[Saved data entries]
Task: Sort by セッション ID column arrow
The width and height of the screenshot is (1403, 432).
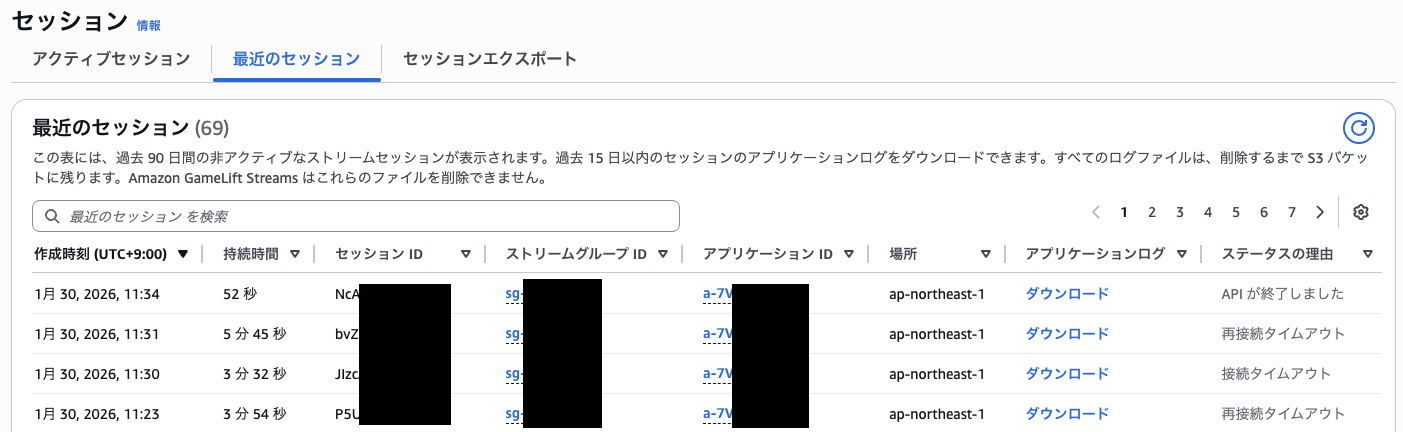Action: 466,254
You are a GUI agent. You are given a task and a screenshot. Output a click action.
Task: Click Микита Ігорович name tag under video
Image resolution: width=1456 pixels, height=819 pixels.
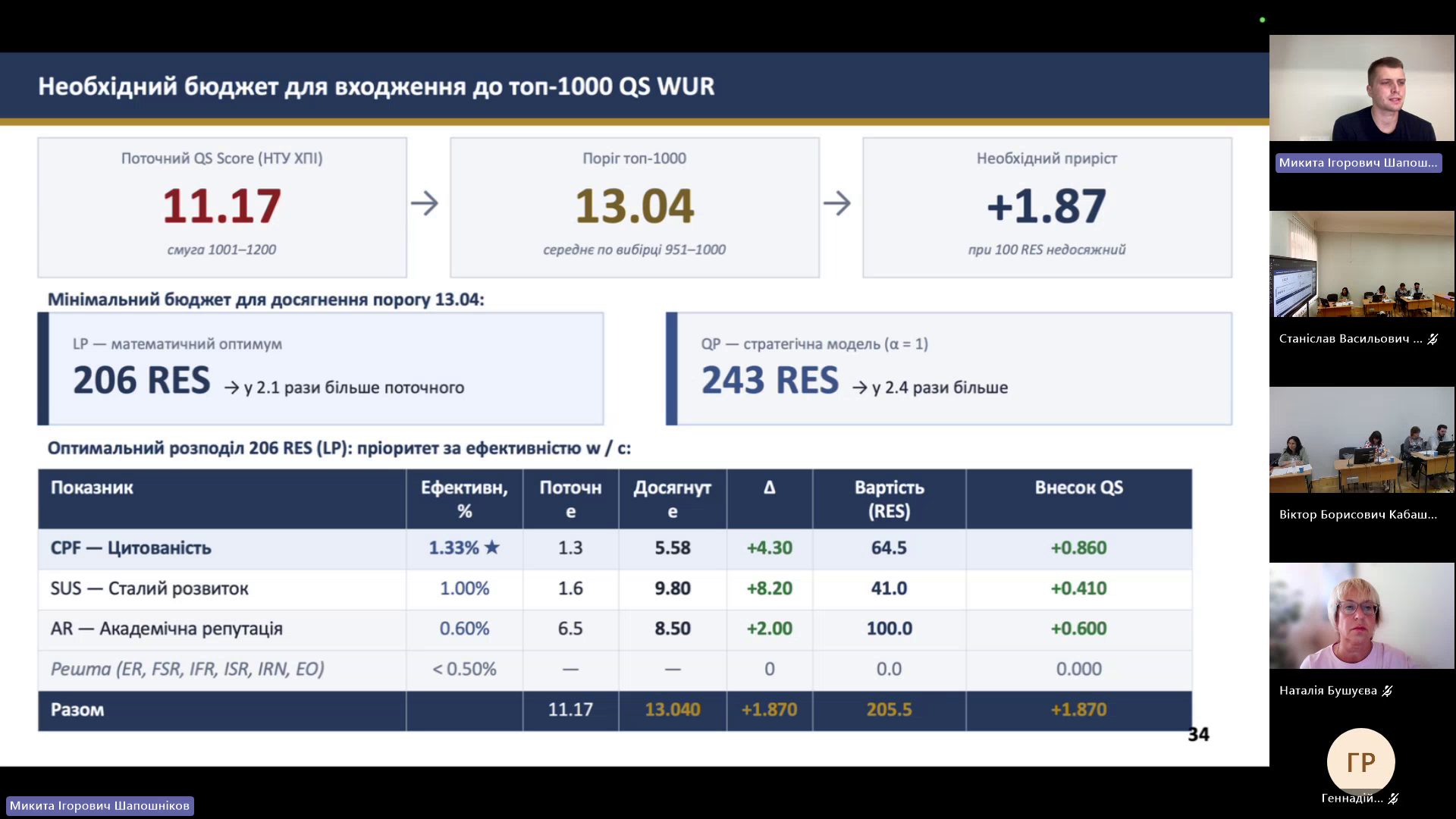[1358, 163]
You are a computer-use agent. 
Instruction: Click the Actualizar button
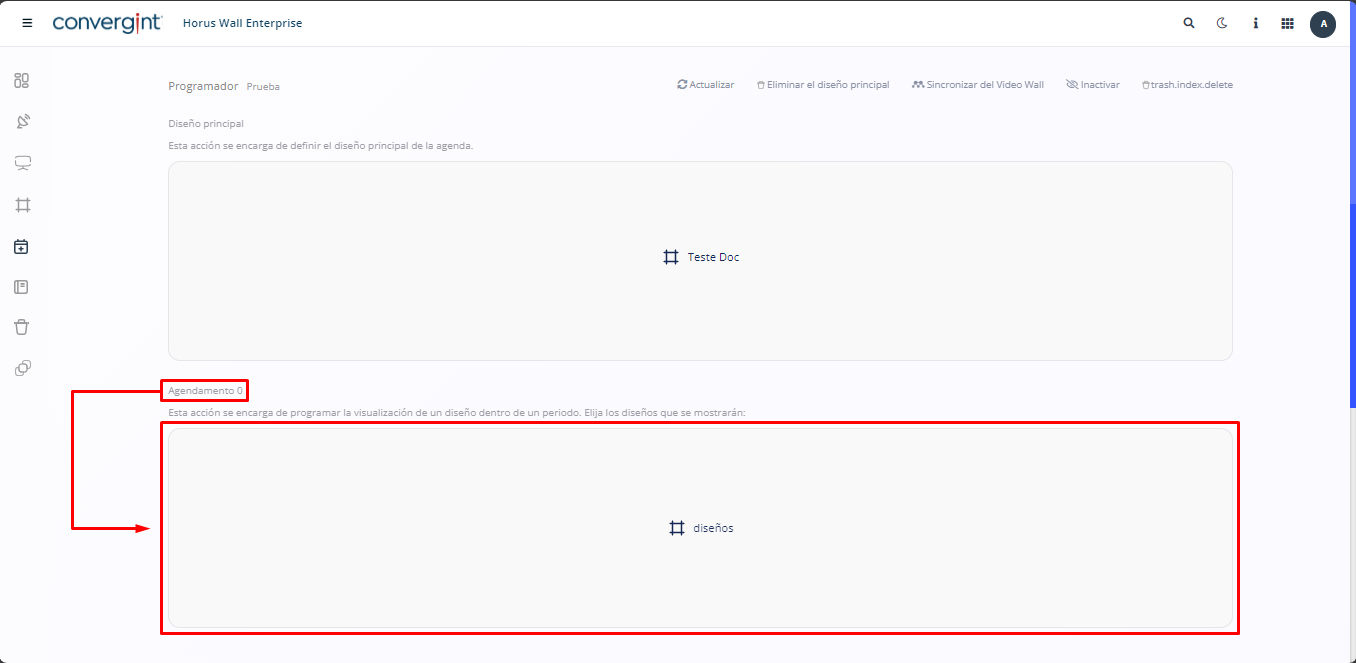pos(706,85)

◆ **Action item**: From the first line to the last, copy the records above exactly and leave out the pictures.

◆ **Output for this task**:
Task: Sort by セッション ID column arrow
The width and height of the screenshot is (1403, 432).
Action: 466,254
You are a GUI agent. You are given a task and a screenshot. Output a click action.
Task: Click Микита Ігорович name tag under video
Image resolution: width=1456 pixels, height=819 pixels.
[1358, 163]
You are a computer-use agent. 
Instruction: Click the Actualizar button
pos(706,85)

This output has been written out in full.